■ **Exercise**:
Could you rewrite the stretch of data from the line containing "Task: Click the Aliases list area" through the line containing "Action: pos(567,389)", giving only those lines back with "Aliases" changed to "Shortcuts" and nothing else altered?

■ **Information shown**:
※
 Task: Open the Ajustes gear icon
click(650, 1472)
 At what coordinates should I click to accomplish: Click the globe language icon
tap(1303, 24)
※
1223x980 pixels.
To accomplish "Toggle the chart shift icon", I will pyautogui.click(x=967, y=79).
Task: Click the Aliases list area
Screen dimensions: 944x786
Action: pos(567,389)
※
■ **The answer**:
Task: Click the Shortcuts list area
Screen dimensions: 944x786
Action: pos(567,389)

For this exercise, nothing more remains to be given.